◆ **Task directions**
Output every line below without omitting or altering anything.

[Dataset entries]
'''

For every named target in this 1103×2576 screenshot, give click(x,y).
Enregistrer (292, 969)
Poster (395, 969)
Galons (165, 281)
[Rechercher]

'''

◆ **Answer section**
For every named target in this 1103×2576 screenshot, give click(x,y).
Enregistrer (292, 969)
Poster (395, 969)
Galons (165, 281)
[Rechercher]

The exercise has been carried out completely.